Most Fake-Seeming Conflict: Most likely engineered by the producers, the pseudo-conflict between Susur and Tony continued this week when the former once again impinged on the latter’s prep space. Things grew more tense (not really) when Susur cracked a joke about how Tony could be a Sopranos character, which is not so much a joke as it is an actual fact. “Thanks for the stereotype,” Tony huffed with faux indignation. But yeah, nothing more came of that so it really probably was an invented tension between two cheftestants.

Fun Fact: In her younger days, Susan was a high-school cheerleader. Apparently her school spirit didn’t continue much past then, because this was supposedly her first tailgating experience.

Worst Concept: We know Susur’s cooking gets weird whenever he feels culturally disadvantaged — “I did not know what the hell’s going on,” is how he put it this week — but there’s really no excuse for serving steak and dumplings on the same plate. Considering that the steak was prepared Korean-style while the dumpling was apparently an Austrian recipe, he may just want to blame this one on a case of temporary insanity.

Most Disappointing Performance: In earlier episodes, chef Obi-Wan, né Jonathan, impressed us with his well-executed, straightforward dishes that pleased a majority of diners and judges. But now, perhaps worn down by the competition, he’s starting to look like the weakest link. Jonathan seemed poised to win after learning that he’d be cooking on a grill. “I’ve been grilling as a professional for 35 years,” he crowed. But what he served up turned out to be a predictable steak taco with guacamole. He so mailed this one in that he didn’t even bother to heat the tortillas on the grill. Equally unimaginative was his Quickfire dish, which he copied from his restaurant’s menu. Not only that, but it lacked the crab-leg meat that was the key ingredient in the dish. When he heard that criticism, all he could manage was, “It’s not about the crab, it’s about the pasta,” which shows just how much he didn’t get the challenge. If he doesn’t shape up next week, our money’s on him to get cut. “Our legs weren’t as good as Kelly’s today” was still a good line, though.

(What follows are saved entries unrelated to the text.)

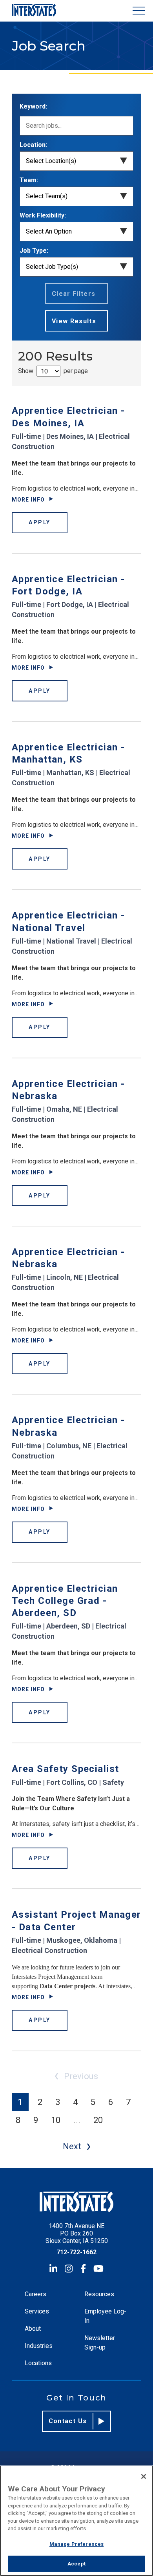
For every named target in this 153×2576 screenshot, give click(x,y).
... (76, 2120)
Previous (81, 2076)
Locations (38, 2363)
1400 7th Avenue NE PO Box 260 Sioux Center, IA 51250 (77, 2233)
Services (37, 2311)
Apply (40, 522)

Winner: With her spicy skirt-steak tacos and homemade salsas, Susan took first place this week after winning the Quickfire challenge to boot. She also moved into the top fund-raising spot, having earned $35,000 so far for her charity. There was something heartwarming about her win, which means her sunny personality is winning us over as much as her colleagues. There was more to it, though. Now the last female in this competition, there was a certain satisfaction in her claiming victory over a bunch of egocentric men with a grill, an instrument so loaded with primitive notions of masculinity. We’ve one bone to pick, however. “It’s the presentation that is, like, it just is what it is,” Susan explained, reflecting her focus on flavor. But the stage for ugly plates has really passed, and if she’s going to advance further, she’s going to have to clean up her plating.

Loser: “One of my concerns was, do I still have it?” Tony asked early on in the episode. In the end, we found out that he didn’t quite have what it takes to move forward in this competition. His final dish, grilled pizza, had all the right intentions and made enough sense for a tailgate party, but he didn’t quite pull through. At first the reception to his dish seemed strong, but apparently you can’t trust the pizza sensibilities of southern Californians, a British man, and Tony himself. James and Gael, representing the notoriously hard-to-please faction of New York pizza eaters, dismissed the crust as an overcooked, dry foundation to some decent toppings, so Tony was sent packing with just a half-star lower than Jonathan. “I think my odds of winning would be greater if this was a tailgate party in Milan at a soccer game,” he said, batting those puppy-dog eyes. I guess we’ll never know.

Best Judge Banter: “I don’t know about you guys, but I am feeling more like a manly American by the minute,” James said as he bit into another taco. Touché to Jay, then, who retorted, “James, any plate of food that can do that to you is a miracle.”